* **Work to complete**
Exclude the images and repeat all remaining entries exactly.

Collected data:
- Opening Delimiter -

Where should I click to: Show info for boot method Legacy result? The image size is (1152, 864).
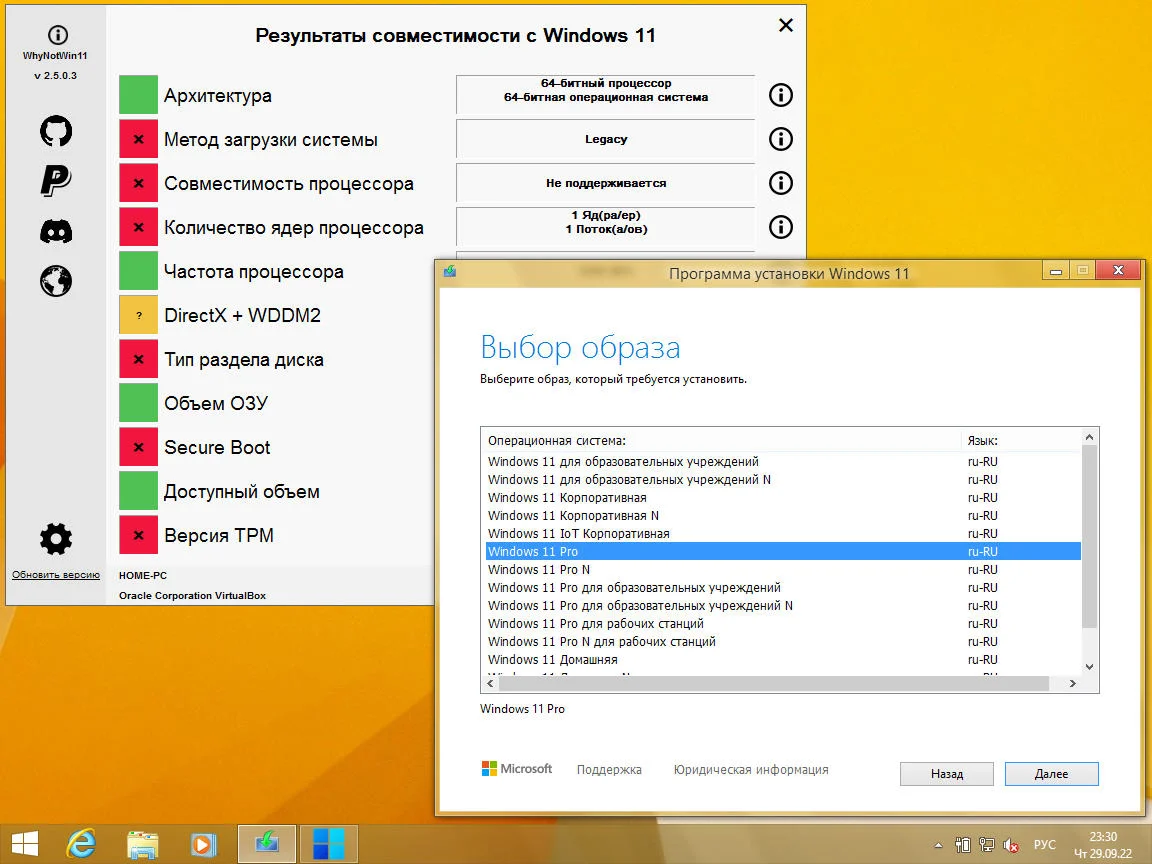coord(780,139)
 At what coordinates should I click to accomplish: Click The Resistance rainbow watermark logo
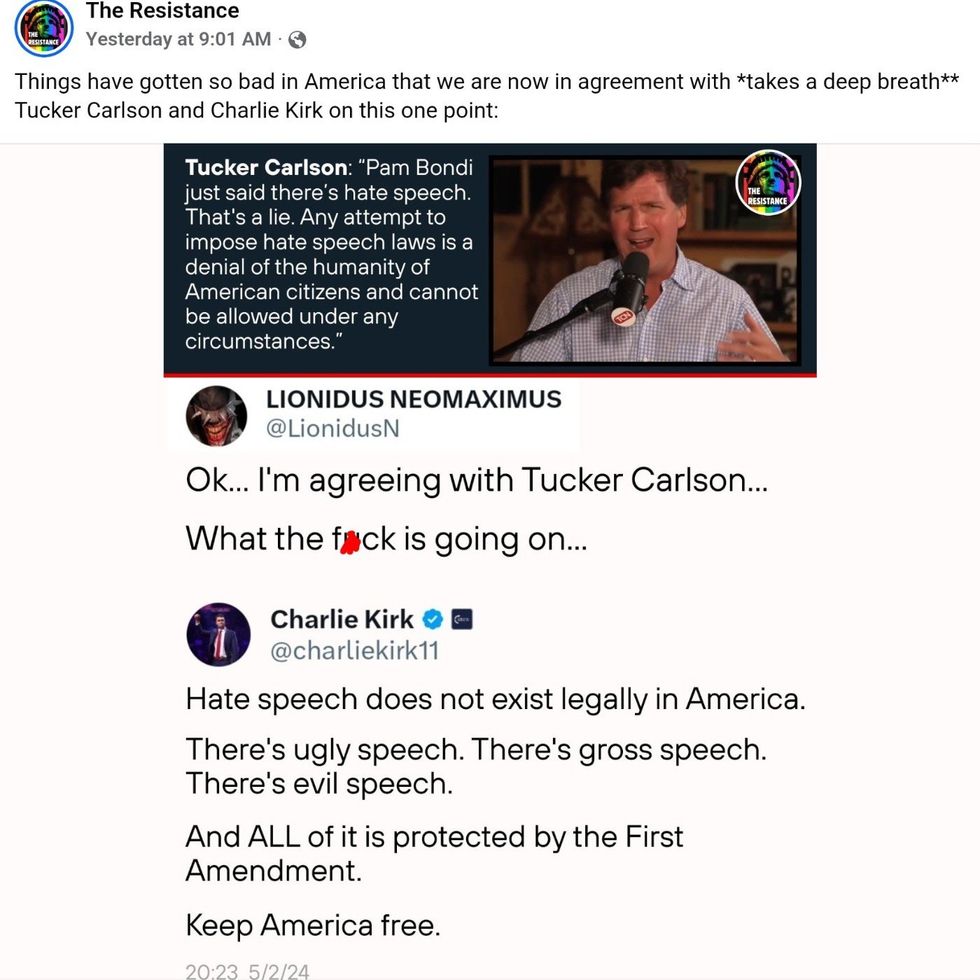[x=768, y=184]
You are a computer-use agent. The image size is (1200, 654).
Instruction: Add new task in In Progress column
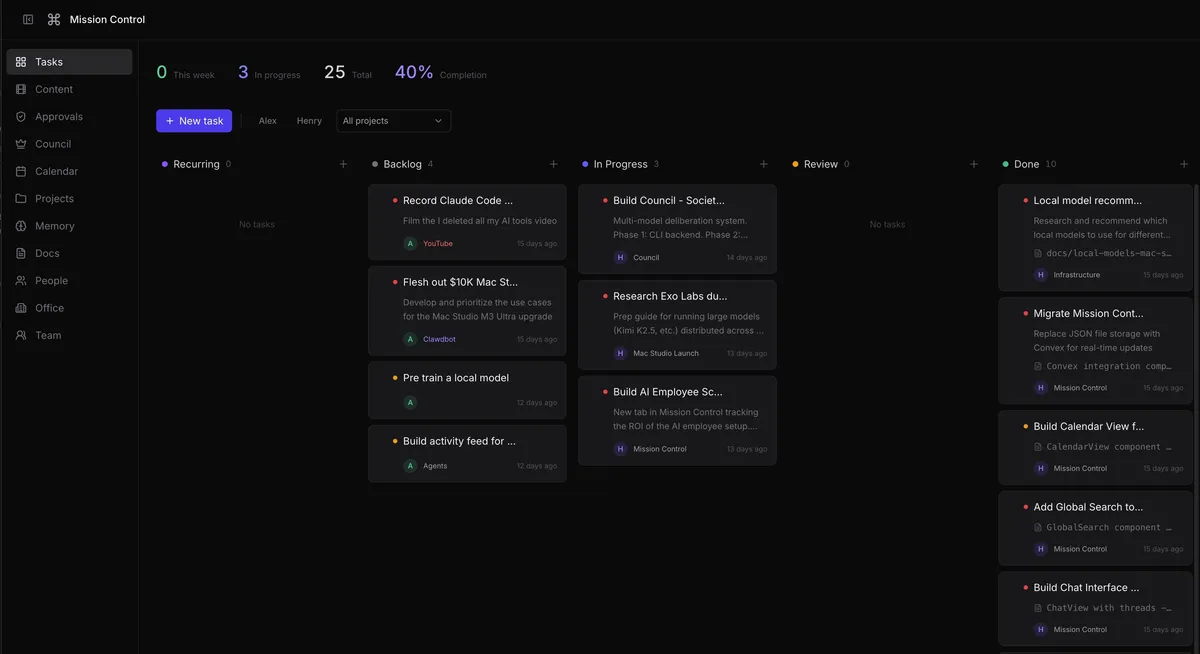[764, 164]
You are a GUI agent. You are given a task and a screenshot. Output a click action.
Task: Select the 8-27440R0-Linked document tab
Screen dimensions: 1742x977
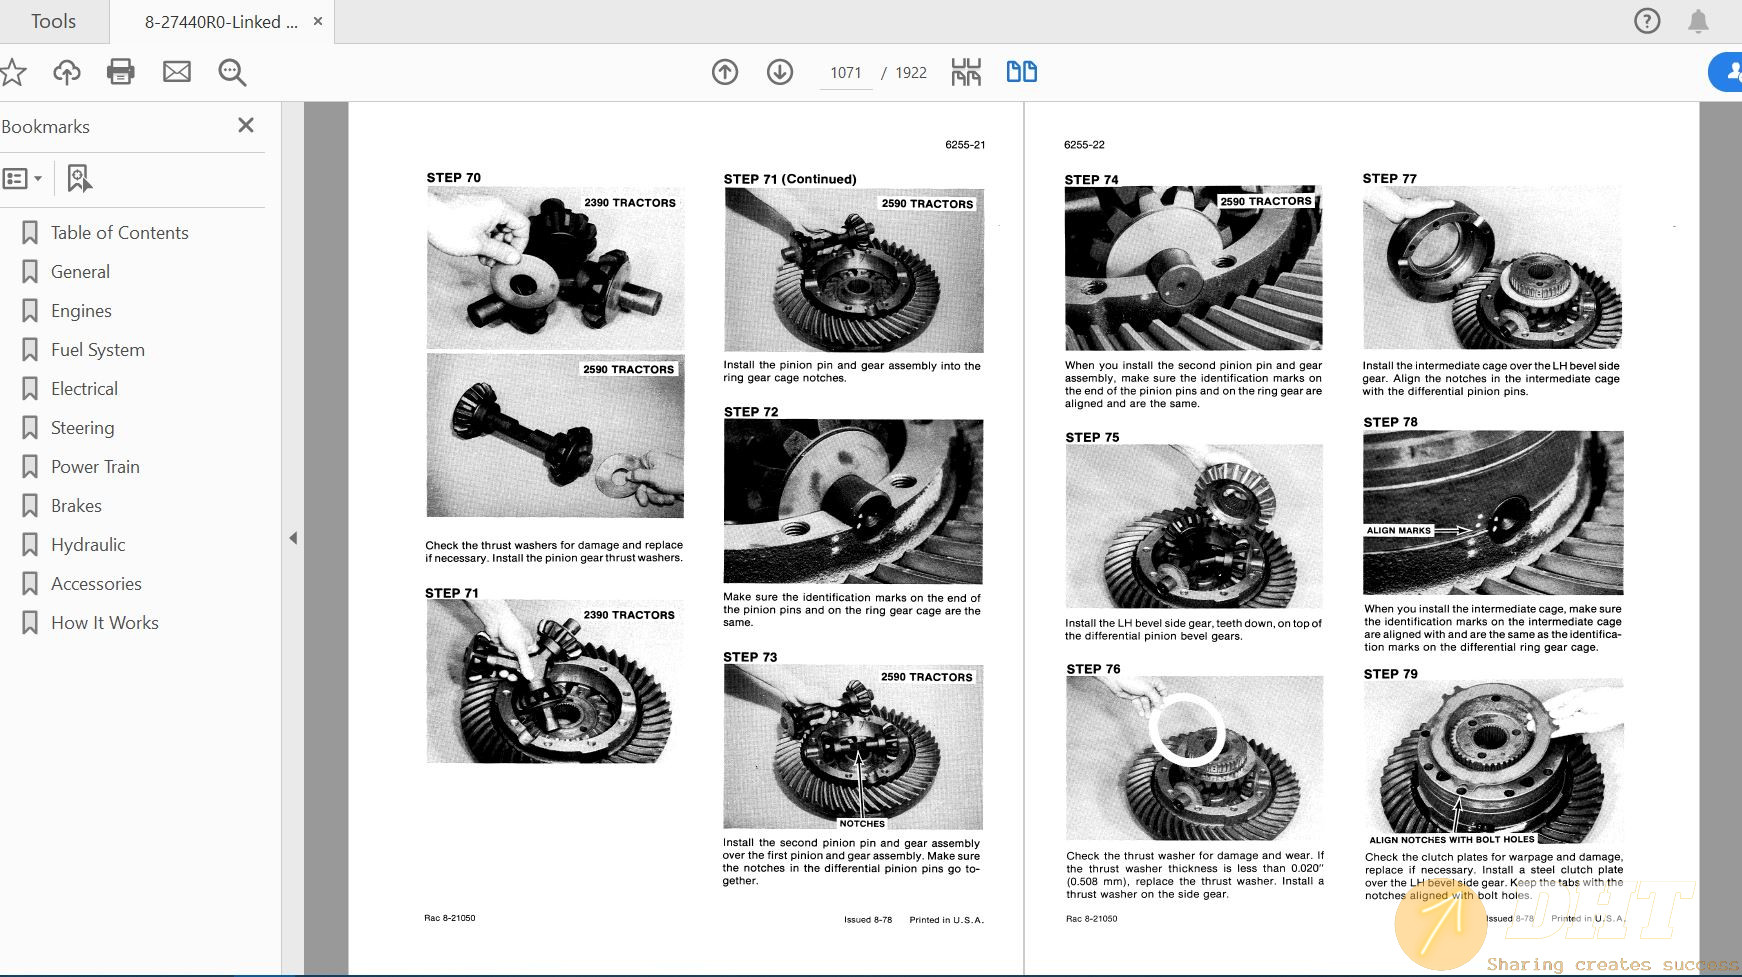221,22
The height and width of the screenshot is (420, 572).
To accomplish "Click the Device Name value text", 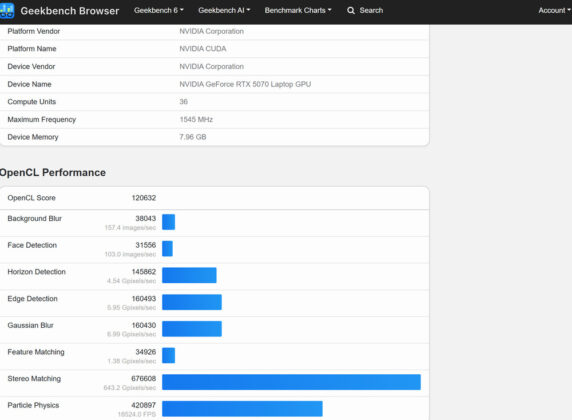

- Closing Delimiter -

* **Answer section**
Where should I click to: Show info for boot method Legacy result? The image size is (1152, 864).
coord(780,139)
 At what coordinates should I click to accomplish: Click The Resistance rainbow watermark logo
[x=768, y=184]
You are a computer-use agent. The image size is (1200, 654).
Instruction: Add new task in In Progress column
[764, 164]
You are a GUI agent. You are given a task and a screenshot. Output a click action.
Task: Select the 8-27440R0-Linked document tab
Screen dimensions: 1742x977
221,22
The height and width of the screenshot is (420, 572).
To accomplish "Click the Device Name value text", 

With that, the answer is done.